EXERCISE A:
In the holiday dementia post, what should you stick to for holiday decorations?
EXERCISE B:
Print the part of the holiday dementia post that opens with the words containing "Now is a Gift" and closes with "those around her.".
EXERCISE C:
Carry on the holiday dementia post from the point where it stops.

TEXT BLOCK:
━━━━

Senior Home Care Blog - Western Cook & Eastern DuPage Counties

Celebrating the Holidays With Someone Who Has Dementia

By Mary L. Doepke, RN

grandma-at-christmas

You feel guilty for even thinking it, but the question still looms: “My loved one with dementia won’t remember the holidays, so should I really go to all the trouble of celebrating with them?”

The simple answer is yes.

With all of the stress of the holidays, it certainly would be easier on just about everyone to leave Mom at home while the family celebrates. After all, she requires your constant attention. But there are several very valid reasons to make the effort.

Now is a Gift in Itself

For someone with dementia, life becomes about enjoying the present moment rather than building memories for later. She might not remember it by evening, but while she’s surrounded by family, she will feel the joy of those around her.

Make Your Own Memories

Grandpa might not remember, but you will hold the day’s events as new memories, and perhaps some of the last few you will have with your loved one. When he is gone, you will treasure those photos and memories of your last holiday together.

The Children are Watching

You will be setting an example for younger generations. By your actions you will be teaching even the youngest members of the family the importance of caring for aging loved ones.

Tips for a Happy Holiday

No one said it was going to be easy. Holidays can be challenging for those with dementia. To make things easier, consider these tips.

  • When it comes to holiday decorations, stick to the old stuff. While your mom might not remember the shoes you bought together last weekend, don’t be surprised if she knows exactly where her oldest ornaments and trinkets came from. Bringing out these familiar objects can be comforting to her.

━━━━

DATA PROVIDED:
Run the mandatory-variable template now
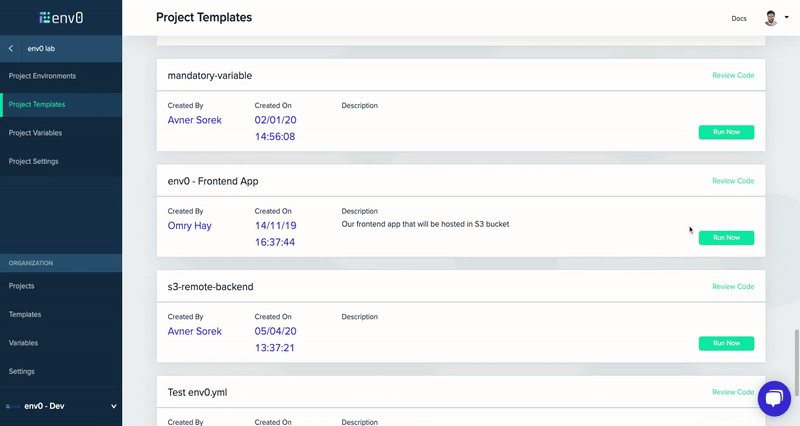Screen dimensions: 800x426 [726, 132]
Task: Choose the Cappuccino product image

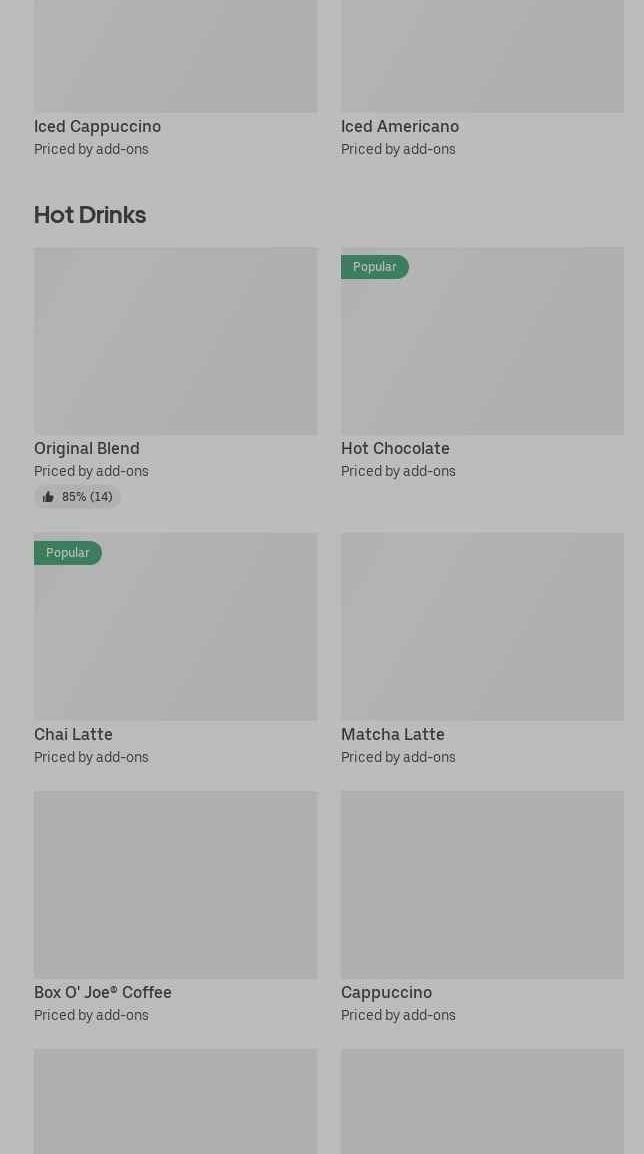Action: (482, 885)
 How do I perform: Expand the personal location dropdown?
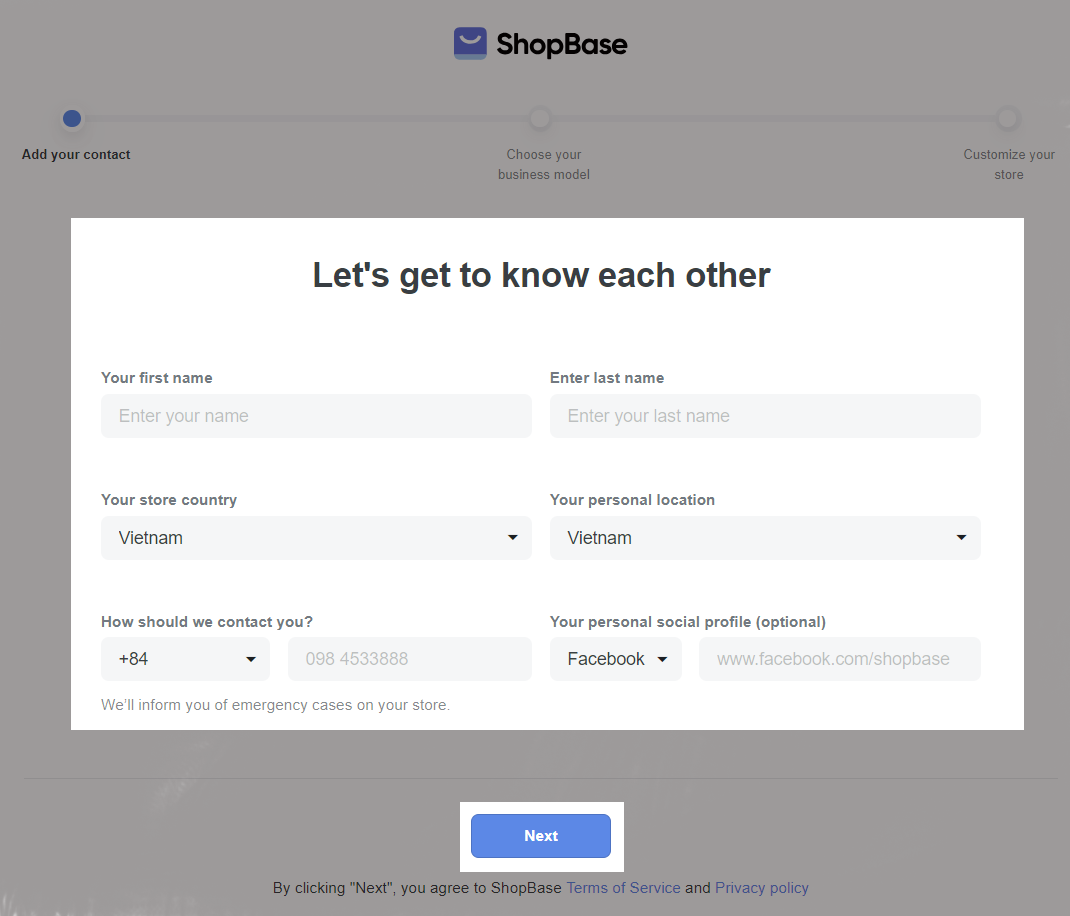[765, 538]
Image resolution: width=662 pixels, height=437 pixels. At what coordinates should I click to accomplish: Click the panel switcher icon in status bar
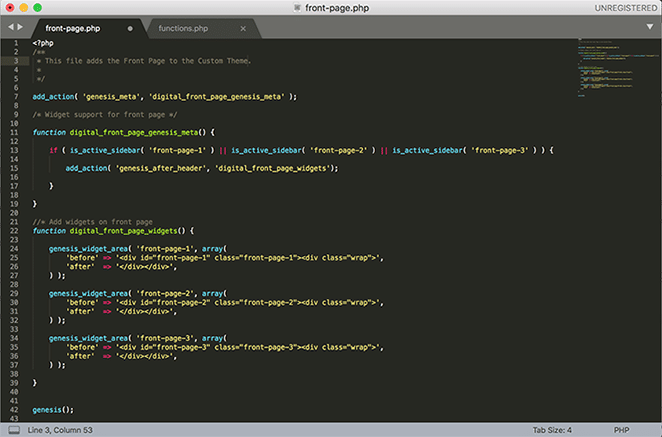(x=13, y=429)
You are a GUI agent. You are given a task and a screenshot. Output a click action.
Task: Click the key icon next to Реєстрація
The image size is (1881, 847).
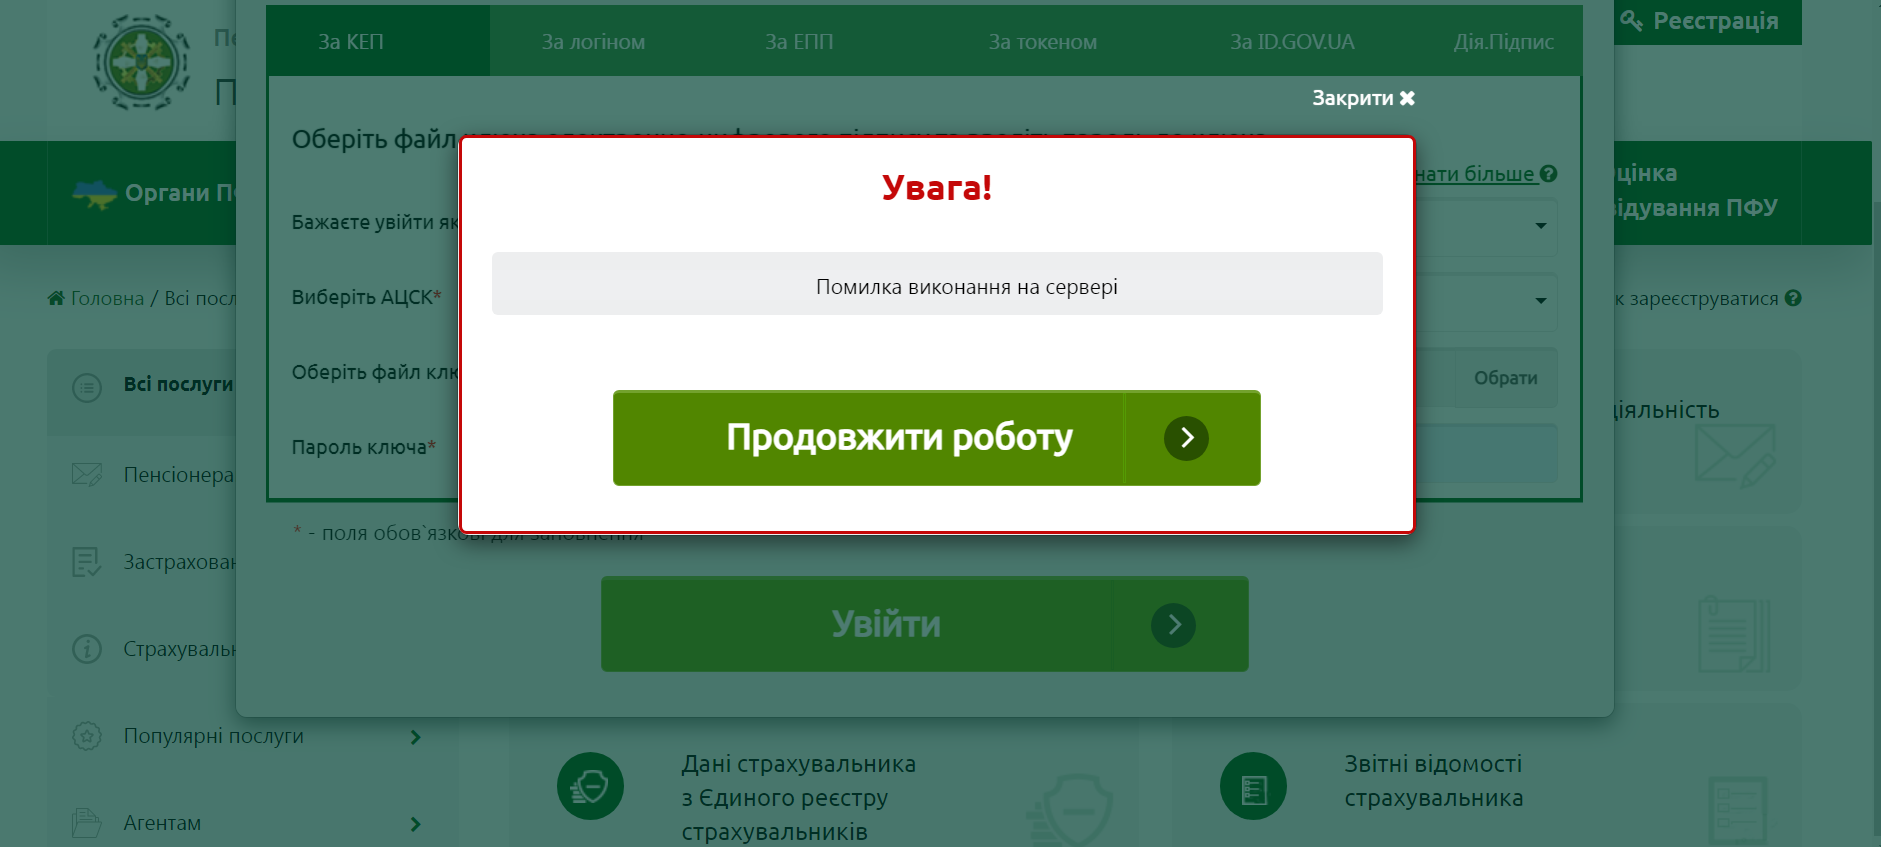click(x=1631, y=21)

━━━━

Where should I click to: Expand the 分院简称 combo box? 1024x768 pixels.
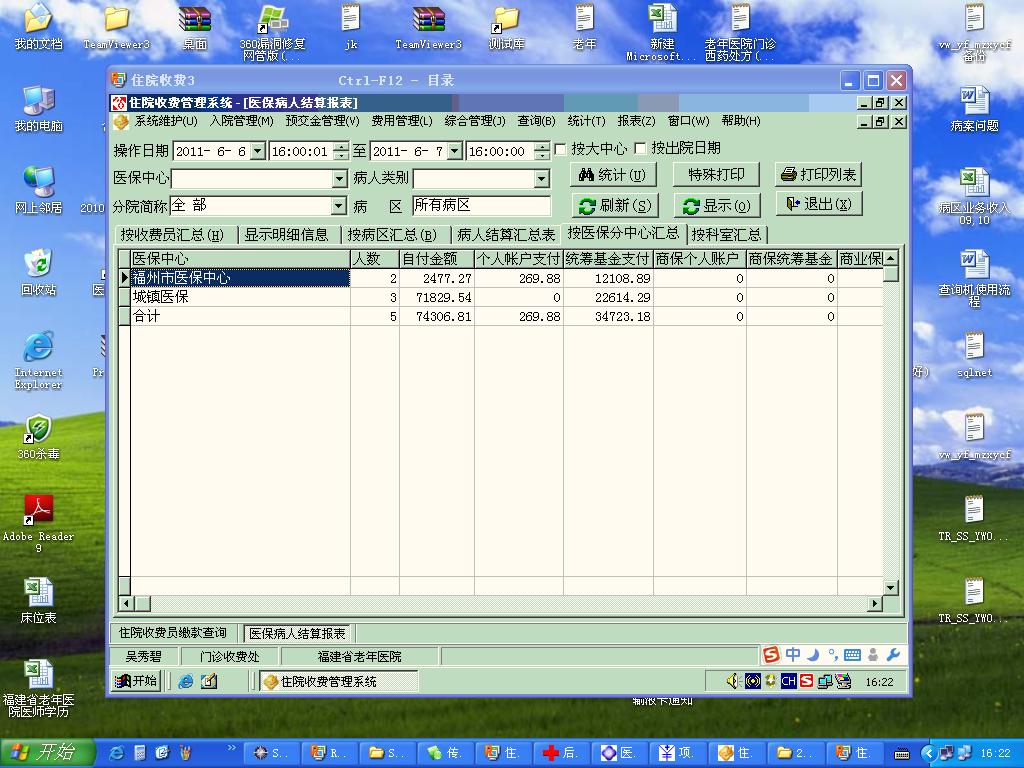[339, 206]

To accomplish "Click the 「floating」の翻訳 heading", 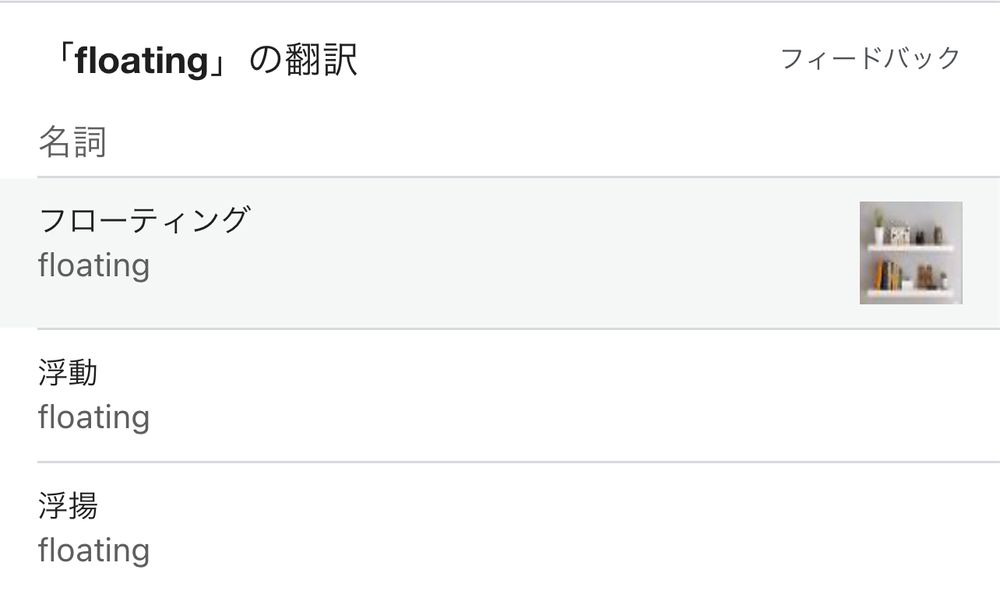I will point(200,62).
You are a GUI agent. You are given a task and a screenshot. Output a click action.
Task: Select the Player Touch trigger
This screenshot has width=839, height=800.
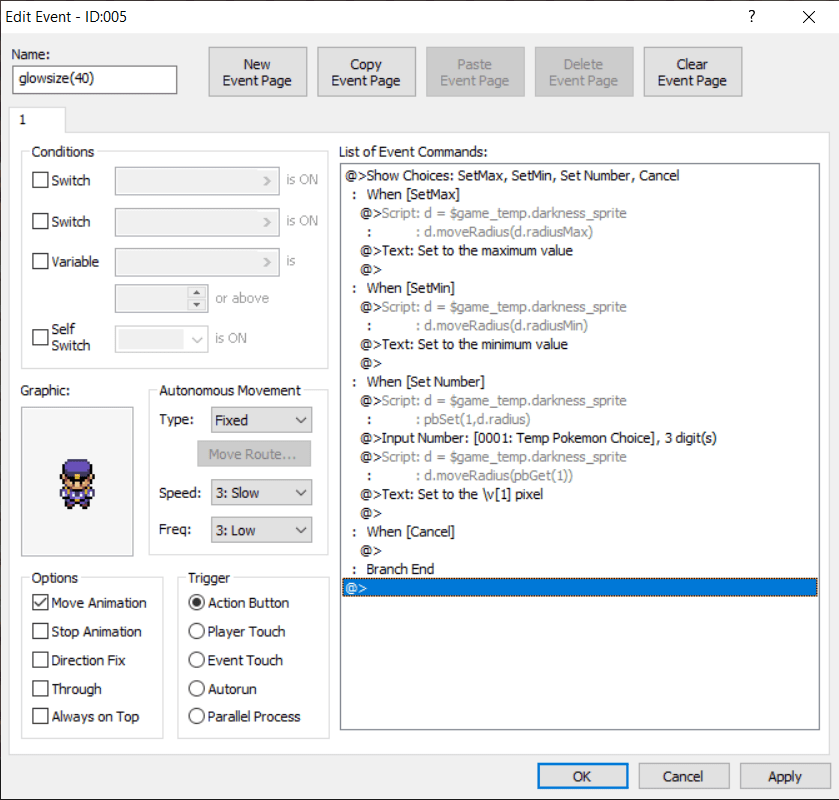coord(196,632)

━━━━

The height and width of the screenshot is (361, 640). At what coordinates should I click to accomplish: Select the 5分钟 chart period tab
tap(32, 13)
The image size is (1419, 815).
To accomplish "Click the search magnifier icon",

━━━━

EXPECTED ANSWER A:
The old stuff.

EXPECTED ANSWER B:
Now is a Gift in Itself

For someone with dementia, life becomes about enjoying the present moment rather than building memories for later. She might not remember it by evening, but while she’s surrounded by family, she will feel the joy of those around her.

EXPECTED ANSWER C:
  • Musical memories are among the last to fade. Help your loved ones recall the feeling of past holidays by playing traditional Christmas carols at your family gathering.
  • Don’t take it all on yourself. Ask family members to take turns keeping an eye on your loved one throughout the day.
  • Big family gatherings may no longer be comfortable for someone with dementia. Assess carefully what is best for your loved one. If crowds are overwhelming, plan a series of individual visits instead. If she tends to be most alert in the morning, consider a holiday breakfast rather than dinner. On the other hand, if she’s become a late sleeper, consider a luncheon instead of your traditional early-morning gift exchange.
  • If your loved one is coming to visit family for the holidays, do your best to create a comfortable, familiar place for her. Even if it’s just for the afternoon, have a quiet space available where your loved one can escape or just take a rest.
  • Don’t forget to pack her medications, along with details about how and when they should be taken.

Finally, don't put too much pressure on yourself to create the perfect holiday. Instead, take the time to enjoy what could be one of your last holidays with your loved one, and be thankful for the time you have together.